MONDAY AFTERNOON. 2/7/00

This morning, I got one of those calls. “It’s Bob! Remember me?”

“Of course!” I trilled.

Oh, dear. Which Bob? As I made small talk with the familiar voice, I ran through my Bobs: Bobby M., the lawyer in his forties from Short Hills; Bob, no last name, in the insurance business, who wears glasses; a “snowbird” called Bob in his sixties who hangs out in Boca Raton, needs a large-size Trojan; a Bob from Greenwich who—

“Is this still Sabrina’s number?” Bob asked, thrown off by my voice.

Ah. The snowbird! Taking a break from his sun-drenched winter.

“It’s me!” I assured him in a softer voice; this Bob thinks I’m twenty-six.

Jasmine regards multiple naming of the working self with impatience: “Who can keep up with all your names?” Jasmine doesn’t use a work name, she calls herself Jasmine at all times. “Suppose some guy runs into you at a gallery opening, calls you Boopsie or Cupcake or whatever, and screws everything up for you? Hide it in plain sight,” she insists. “Besides, they think it’s tacky when a girl has too many names.”
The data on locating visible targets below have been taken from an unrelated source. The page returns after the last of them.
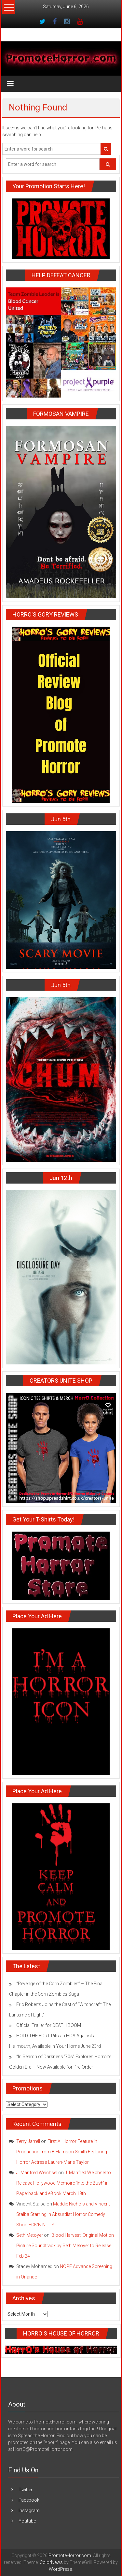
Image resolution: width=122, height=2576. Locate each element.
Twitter (26, 2489)
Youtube (27, 2521)
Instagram (29, 2510)
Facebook (29, 2500)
Different names are handy because so many clients have the same name. Bobby the lawyer calls me Suzy, Insurance Bob calls me Lisa, and Bob the Snowbird knows me as the kittenish “Sabrina.” I can identify nine out of ten johns (or Bobs) by crosschecking a guy’s voice with the name he calls me. This is like having Caller ID software implanted in your forehead. Unlike some girls, I never have to crassly inquire “Which Bob are you?” to a man I’ve had sex with. In other words, it might actually be classier to have a few working names. Despite what Jasmine thinks.

Two years ago, I bought a small list of guys from Daria, who left the business…to get married. Neither she nor I had an inkling, then, that I, too, would contract the marriage virus. Half-Persian, half-German, from somewhere vaguely south of L.A., Daria was confident that I would do well with her clients because, as she put it, “You’re exotic like me. You’re not as busty, but that’s okay because you’re Asian.” (Like so many Californian hookers, Daria had pretty much assimilated after five years on the East Coast. But her D-cup breasts were undeniably West Coast and so was her assessment of my figure. By local standards, I’m almost busty. Really.)

I gave myself a new name, making myself years younger and much newer to the business. Daria’s former clients think “Sabrina” has been working for two years at the most.

As a child, I used to harangue my mother: “Why was I called Nancy? Why can’t I be a Suzy or a Barbara? Why wasn’t I named Felicity?” Not having the faintest idea what she was foretelling, Mother replied, in that prim tone (which remains her parental hallmark), “When you grow up, you will have the freedom to choose any name you wish. Until then you will be called Nancy.”

So what would Matt think if he knew how I’ve realized my earliest ambitions? He’d be…appalled. I’m sure he has no idea how much fun it is to rename yourself at will. And how do you explain a thing like that to a guy like Matt, anyway?

You don’t.

TUESDAY. 2/8/00

When Bob showed up, I was wearing a short pleated skirt with high narrow heels. My red toenails glistened against strappy golden Pradas—a confectionery bare-legged look that I could never wear to a john’s office or a good hotel. Wouldn’t dream of wearing outside of my apartment, actually.

“Look who’s here!” I cooed.

I fluttered around the living room, bending forward to adjust the VCR—and to grant a quick peek up my skirt. Easy to do, in heels. If I were traveling through the halls of the Peninsula or the Four Seasons, these shoes might throw me off. But within the radius of my bed, I’m gliding; I belong in them.

I’m a better twenty-six-year-old today, at thirty-something, than I was at twenty-six. And I enjoy being a “new” girl—more than I ever enjoyed it when I really was new. So when Bob mentioned the Stanhope, a hotel I’ve been to many times, I feigned ignorance.

“Sabrina,” he chuckled. “Didn’t Daria teach you anything?”